YOUR OBJECTIVE: Update the records below by replacing every "computer-use agent" with "screen-navigation assistant". Leave everything else unchanged.

DATASET ENTRIES:
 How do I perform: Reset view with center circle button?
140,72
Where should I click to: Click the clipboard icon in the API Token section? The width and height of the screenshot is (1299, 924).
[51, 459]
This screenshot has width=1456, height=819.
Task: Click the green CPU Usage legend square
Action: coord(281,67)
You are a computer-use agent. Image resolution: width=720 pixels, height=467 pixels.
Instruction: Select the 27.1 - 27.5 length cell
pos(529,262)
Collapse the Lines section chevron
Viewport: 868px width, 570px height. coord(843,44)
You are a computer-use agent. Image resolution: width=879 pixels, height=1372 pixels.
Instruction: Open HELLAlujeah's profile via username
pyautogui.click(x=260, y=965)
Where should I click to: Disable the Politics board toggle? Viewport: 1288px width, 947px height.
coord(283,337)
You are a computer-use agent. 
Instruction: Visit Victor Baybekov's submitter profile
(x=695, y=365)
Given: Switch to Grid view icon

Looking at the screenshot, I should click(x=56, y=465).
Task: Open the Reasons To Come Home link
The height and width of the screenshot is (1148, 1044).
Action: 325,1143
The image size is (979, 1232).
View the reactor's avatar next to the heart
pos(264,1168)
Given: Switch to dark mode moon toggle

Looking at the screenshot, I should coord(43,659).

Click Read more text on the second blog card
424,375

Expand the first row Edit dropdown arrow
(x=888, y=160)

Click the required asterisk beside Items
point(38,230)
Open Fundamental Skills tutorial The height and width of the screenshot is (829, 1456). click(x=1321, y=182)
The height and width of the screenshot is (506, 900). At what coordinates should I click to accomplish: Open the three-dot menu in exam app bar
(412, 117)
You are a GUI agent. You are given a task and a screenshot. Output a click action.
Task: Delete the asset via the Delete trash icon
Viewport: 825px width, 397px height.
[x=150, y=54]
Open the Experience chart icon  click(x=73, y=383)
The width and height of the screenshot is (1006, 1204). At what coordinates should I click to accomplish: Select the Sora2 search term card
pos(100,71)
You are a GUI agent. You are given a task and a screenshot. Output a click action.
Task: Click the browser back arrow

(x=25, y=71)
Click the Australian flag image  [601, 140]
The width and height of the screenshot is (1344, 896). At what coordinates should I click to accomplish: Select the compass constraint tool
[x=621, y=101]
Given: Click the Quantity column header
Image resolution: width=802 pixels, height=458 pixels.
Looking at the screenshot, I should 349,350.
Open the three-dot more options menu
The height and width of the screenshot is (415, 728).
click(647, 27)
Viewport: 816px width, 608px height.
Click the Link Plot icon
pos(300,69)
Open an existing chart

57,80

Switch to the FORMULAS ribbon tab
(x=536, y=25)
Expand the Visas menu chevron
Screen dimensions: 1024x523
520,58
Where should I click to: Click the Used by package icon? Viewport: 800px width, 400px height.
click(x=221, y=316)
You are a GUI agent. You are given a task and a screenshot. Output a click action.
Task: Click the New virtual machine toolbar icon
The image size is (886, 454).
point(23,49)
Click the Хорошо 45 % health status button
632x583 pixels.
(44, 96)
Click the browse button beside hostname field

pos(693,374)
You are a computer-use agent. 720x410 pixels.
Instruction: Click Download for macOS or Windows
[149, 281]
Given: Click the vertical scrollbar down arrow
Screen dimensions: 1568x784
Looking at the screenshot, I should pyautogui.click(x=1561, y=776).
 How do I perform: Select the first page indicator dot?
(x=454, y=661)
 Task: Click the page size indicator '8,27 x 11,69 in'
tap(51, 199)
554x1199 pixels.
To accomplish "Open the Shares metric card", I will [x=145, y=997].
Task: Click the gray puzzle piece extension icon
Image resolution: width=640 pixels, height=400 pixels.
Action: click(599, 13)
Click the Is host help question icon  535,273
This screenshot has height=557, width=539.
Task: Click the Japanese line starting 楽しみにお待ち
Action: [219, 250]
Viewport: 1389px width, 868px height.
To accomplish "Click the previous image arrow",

FULL SOLUTION:
 How do I perform: Reset view with center circle button?
140,72
Where should I click to: Click the clipboard icon in the API Token section? The width and height of the screenshot is (1299, 924).
[51, 459]
This screenshot has width=1456, height=819.
Task: Click the green CPU Usage legend square
Action: coord(281,67)
You are a screen-navigation assistant. Image resolution: width=720 pixels, height=467 pixels.
Instruction: Select the 27.1 - 27.5 length cell
pos(529,262)
Collapse the Lines section chevron
Viewport: 868px width, 570px height. coord(843,44)
You are a screen-navigation assistant. Image resolution: width=879 pixels, height=1372 pixels.
Instruction: Open HELLAlujeah's profile via username
pyautogui.click(x=260, y=965)
Where should I click to: Disable the Politics board toggle? Viewport: 1288px width, 947px height.
coord(283,337)
You are a screen-navigation assistant. 
Instruction: Visit Victor Baybekov's submitter profile
(x=695, y=365)
Given: Switch to Grid view icon

Looking at the screenshot, I should click(x=56, y=465).
Task: Open the Reasons To Come Home link
The height and width of the screenshot is (1148, 1044).
Action: 325,1143
The image size is (979, 1232).
View the reactor's avatar next to the heart
pos(264,1168)
Given: Switch to dark mode moon toggle

Looking at the screenshot, I should coord(43,659).

Click Read more text on the second blog card
424,375

Expand the first row Edit dropdown arrow
(x=888, y=160)

Click the required asterisk beside Items
point(38,230)
Open Fundamental Skills tutorial The height and width of the screenshot is (829, 1456). click(x=1321, y=182)
The height and width of the screenshot is (506, 900). At what coordinates should I click to accomplish: Open the three-dot menu in exam app bar
(412, 117)
You are a GUI agent. You are given a task and a screenshot. Output a click action.
Task: Delete the asset via the Delete trash icon
Viewport: 825px width, 397px height.
[x=150, y=54]
Open the Experience chart icon  click(x=73, y=383)
The width and height of the screenshot is (1006, 1204). At what coordinates should I click to accomplish: Select the Sora2 search term card
pos(100,71)
You are a GUI agent. You are given a task and a screenshot. Output a click action.
Task: Click the browser back arrow

(x=25, y=71)
Click the Australian flag image  [601, 140]
The width and height of the screenshot is (1344, 896). At what coordinates should I click to accomplish: Select the compass constraint tool
[x=621, y=101]
Given: Click the Quantity column header
Image resolution: width=802 pixels, height=458 pixels.
Looking at the screenshot, I should 349,350.
Open the three-dot more options menu
The height and width of the screenshot is (415, 728).
click(647, 27)
Viewport: 816px width, 608px height.
Click the Link Plot icon
pos(300,69)
Open an existing chart

57,80

Switch to the FORMULAS ribbon tab
(x=536, y=25)
Expand the Visas menu chevron
Screen dimensions: 1024x523
520,58
Where should I click to: Click the Used by package icon? Viewport: 800px width, 400px height.
click(x=221, y=316)
You are a GUI agent. You are given a task and a screenshot. Output a click action.
Task: Click the New virtual machine toolbar icon
The image size is (886, 454).
point(23,49)
Click the Хорошо 45 % health status button
632x583 pixels.
(44, 96)
Click the browse button beside hostname field

pos(693,374)
You are a screen-navigation assistant. 720x410 pixels.
Instruction: Click Download for macOS or Windows
[149, 281]
Given: Click the vertical scrollbar down arrow
Screen dimensions: 1568x784
Looking at the screenshot, I should pyautogui.click(x=1561, y=776).
 How do I perform: Select the first page indicator dot?
(x=454, y=661)
 Task: Click the page size indicator '8,27 x 11,69 in'
tap(51, 199)
554x1199 pixels.
To accomplish "Open the Shares metric card", I will [x=145, y=997].
Task: Click the gray puzzle piece extension icon
Image resolution: width=640 pixels, height=400 pixels.
Action: click(599, 13)
Click the Is host help question icon  535,273
This screenshot has height=557, width=539.
Task: Click the Japanese line starting 楽しみにお待ち
Action: [219, 250]
Viewport: 1389px width, 868px height.
To accomplish "Click the previous image arrow",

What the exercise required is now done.